Computed tomography procedure
The scan procedure has been described in detail before [17]. Different CT system configurations were used during the study period: A 16-slice CT system was used from December 2003 to September 2004, a 64-slice single source CT system from October 2004 to September 2006, and a 64-slice dual source CT system from October 2006 to December 2006 (all Siemens Healthcare, Erlangen, Germany). In case of a heart rate higher than 60 bpm, up to four doses of 5 mg of metoprolol were administered intravenously immediately before scanning. If systolic blood pressure was higher than 100 mmHg 0.8 mg nitroglycerin was administered sublingually just before scanning to achieve coronary vasodilatation.
Coronary artery calcium (CACS) was acquired by a non-contrast-enhanced sequential scan and evaluated with a commercially available software package (Siemens CalciumScore, Siemens, Erlangen, Germany) using the Agatston Score with a threshold of 130 HU. Contrast timing was tested by an initial bolus-timing scan using 10–20 ml of contrast (Iomeprol, Imeron 350, Bracco Altana Pharma GmbH, Konstanz, Germany, iodine content 350 mg/ml) followed by a 50 ml saline chaser. The contrast-enhanced scan was obtained using 80–140 ml of contrast individually adapted to the selected table feed and scan range at a rate of 4–6 ml/s followed by 50 ml of saline chaser bolus. Data sets of axial slices, multiplanar reformations, and three perpendicular sets of thin-slab maximum intensity projections orientated along the heart axis (5 mm thickness, 1 mm increment) were reconstructed and investigated for the presence of plaque composition and luminal stenosis.
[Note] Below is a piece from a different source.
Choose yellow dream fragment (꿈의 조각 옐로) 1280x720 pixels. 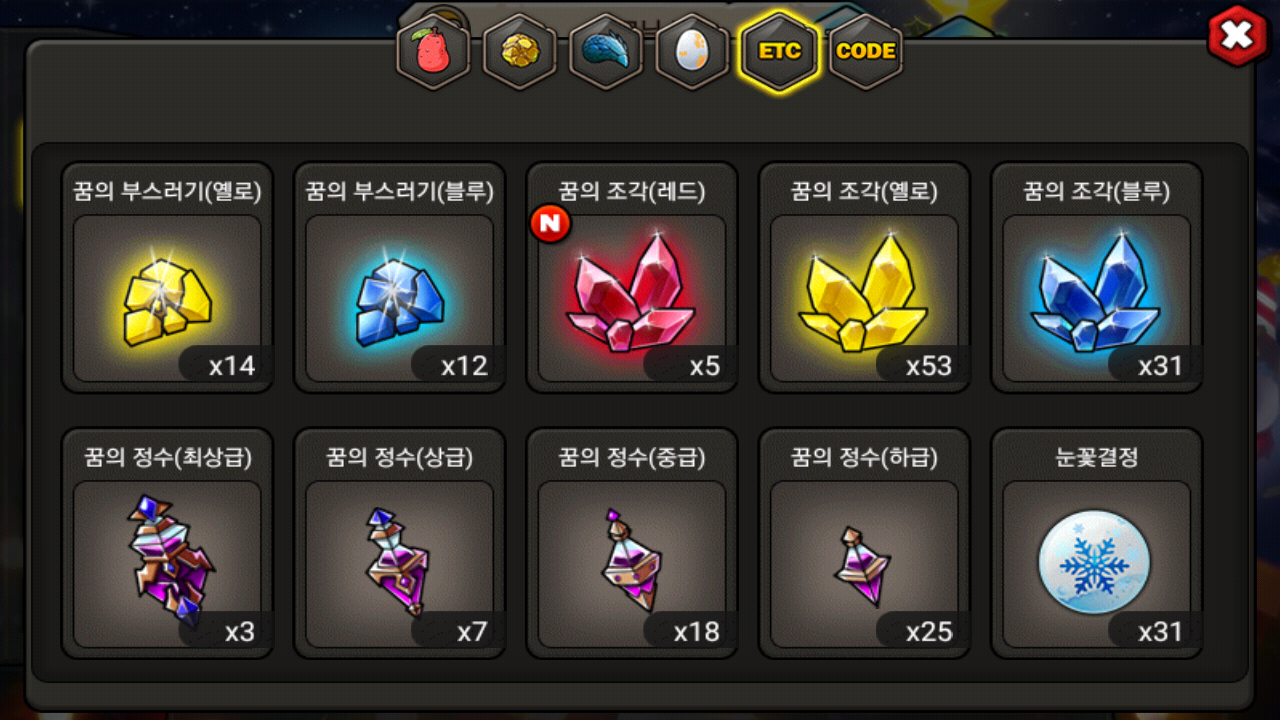pos(864,278)
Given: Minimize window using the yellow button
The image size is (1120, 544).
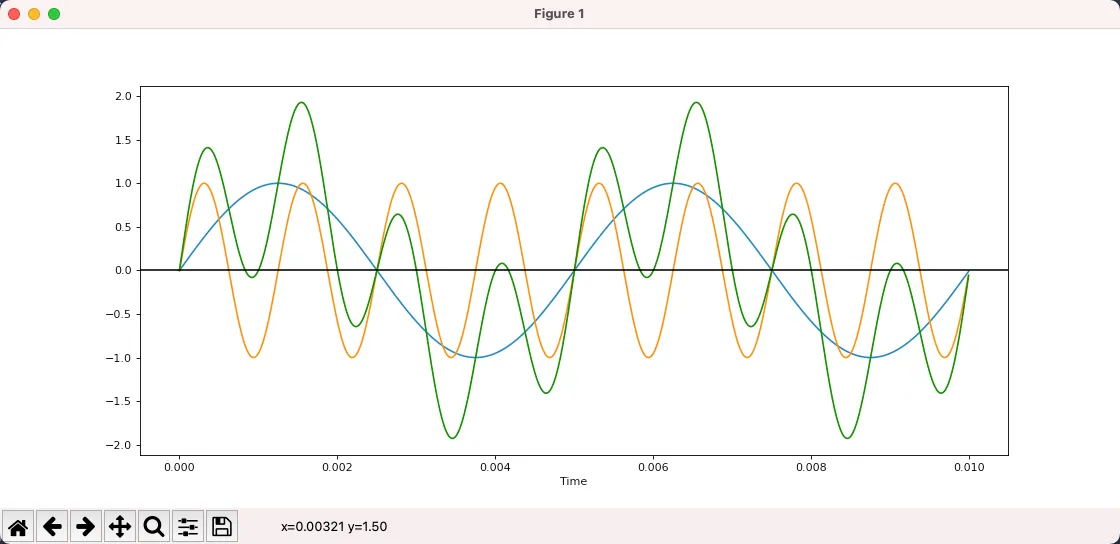Looking at the screenshot, I should [34, 14].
The coronary artery tree was segmented according to a simplified American Heart Association classification using the first 15 segments of the original 18 [18]. Each vessel segment with a diameter ≥1.5 mm was evaluated visually by two experienced readers. Disagreements were settled by consensus. The degree of stenosis was assessed visually categorizing either no relevant stenosis (25 %), mild (25–49 %), moderate (50–74 %), and severe (≥75 %) stenosis. Segments with artefacts were assigned to the group that seemed most appropriate.
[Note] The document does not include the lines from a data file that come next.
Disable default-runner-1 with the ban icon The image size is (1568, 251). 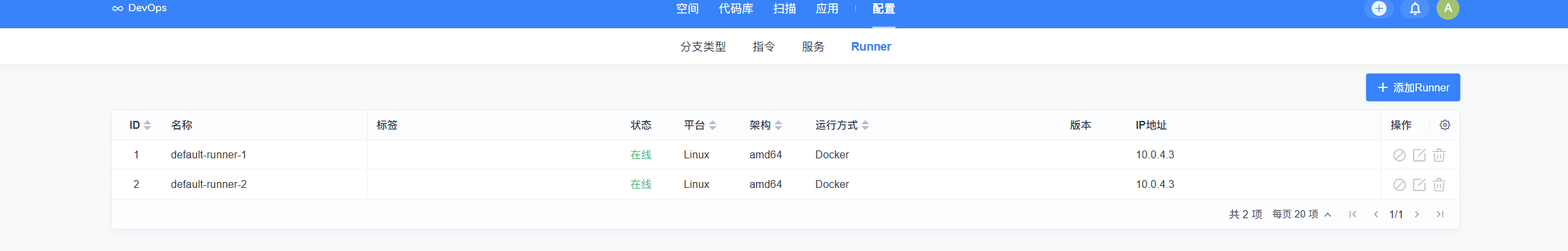pyautogui.click(x=1399, y=155)
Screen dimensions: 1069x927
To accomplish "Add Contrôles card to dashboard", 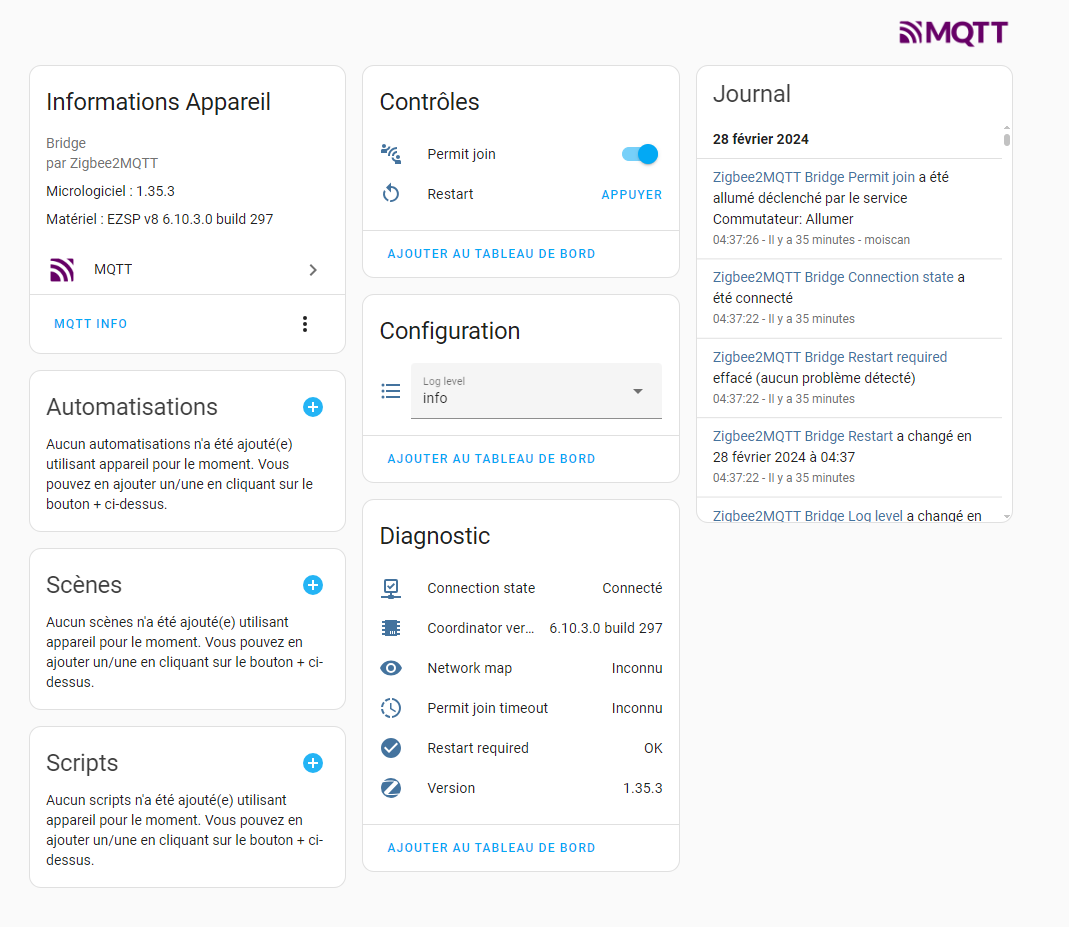I will point(492,254).
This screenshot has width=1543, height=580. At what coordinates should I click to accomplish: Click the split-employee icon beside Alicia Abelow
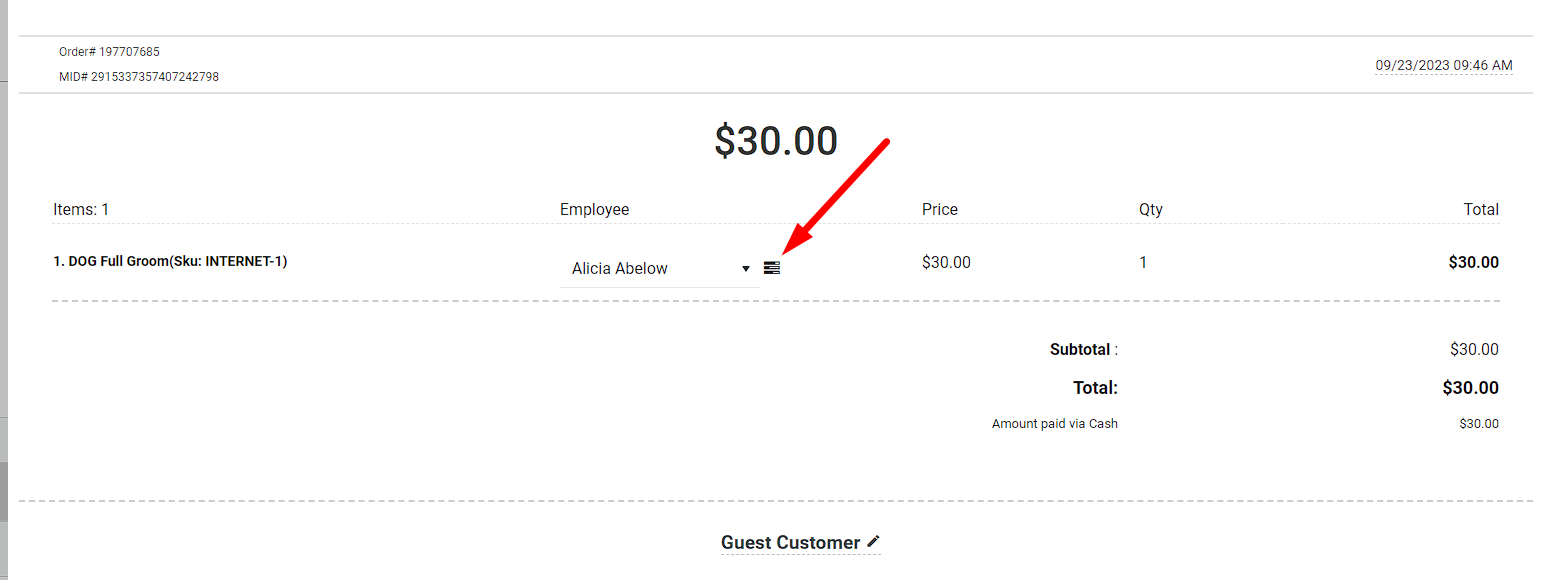point(772,268)
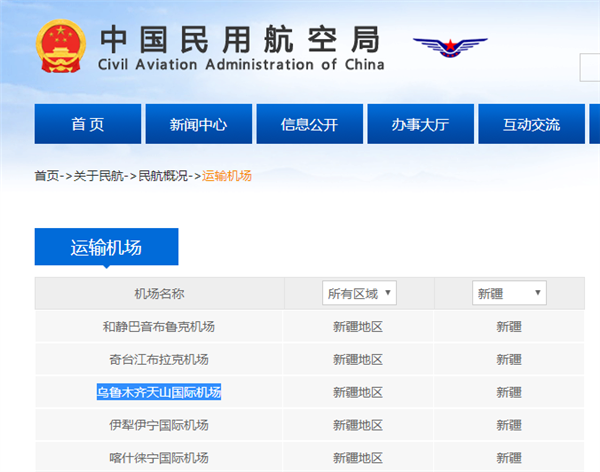
Task: Select the 和静巴音布鲁克机场 row
Action: point(310,327)
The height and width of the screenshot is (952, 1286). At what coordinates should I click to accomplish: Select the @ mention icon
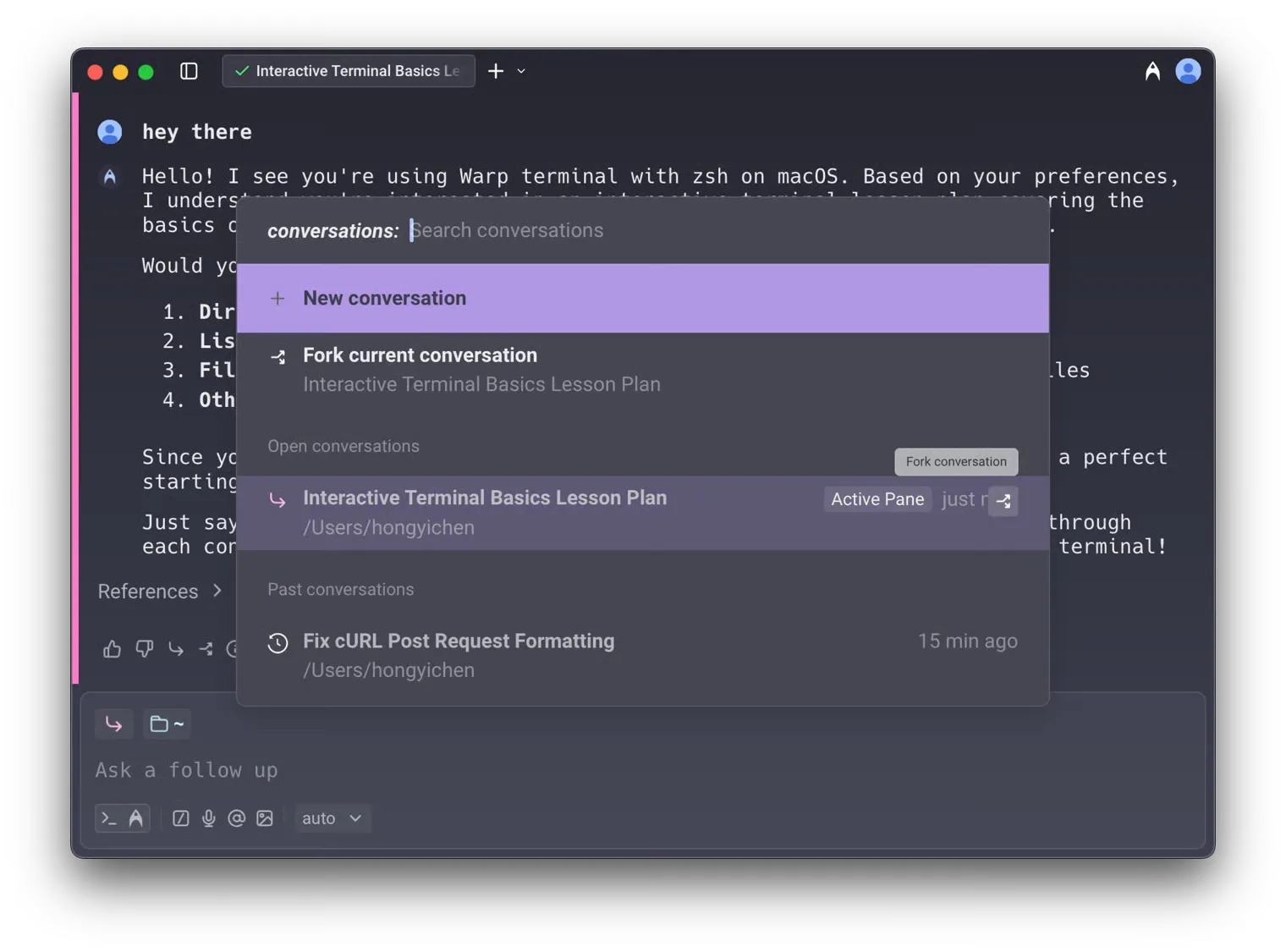pyautogui.click(x=237, y=818)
From the primary analysis the following CCTA scores were calculated:
CAD severity as proposed by Chow et al. with the categories ‘normal’, ‘non-obstructive’, ‘one-vessel obstructive’, ‘two-vessel obstructive’ and ‘three-vessel obstructive’. Segment Involvement Score (SIS), as described by Min [12] was defined as number of segments with any stenosis ≥25 % or any calcified, mixed or non-calcified plaques, irrespective of the degree of stenosis. Furthermore segment stenosis score (SSS) was utilized as described before [12, 19].
Follow-up
Follow-up information was obtained by clinical visits, by detailed questionnaires sent by mail, or, if the questionnaire was not returned, by telephone contact. All reported events were verified by hospital records or direct contact with the attending physician as possible and adjudicated by two cardiologists in consensus (Figs. 1, 2).
Event free survival of non-diabetic oligosymptomatic patients. Survival is illustrated in a period of 1800 days for three groups of patients categorized by Segment involvement score (SIS). The continuous line indicates survival of patients with mild or no disease (SIS ≤ 2). The dashed line illustrates survival with moderate disease (SIS 3–7). The dotted line shows survival in patients with extensive disease (SIS ≥ 8)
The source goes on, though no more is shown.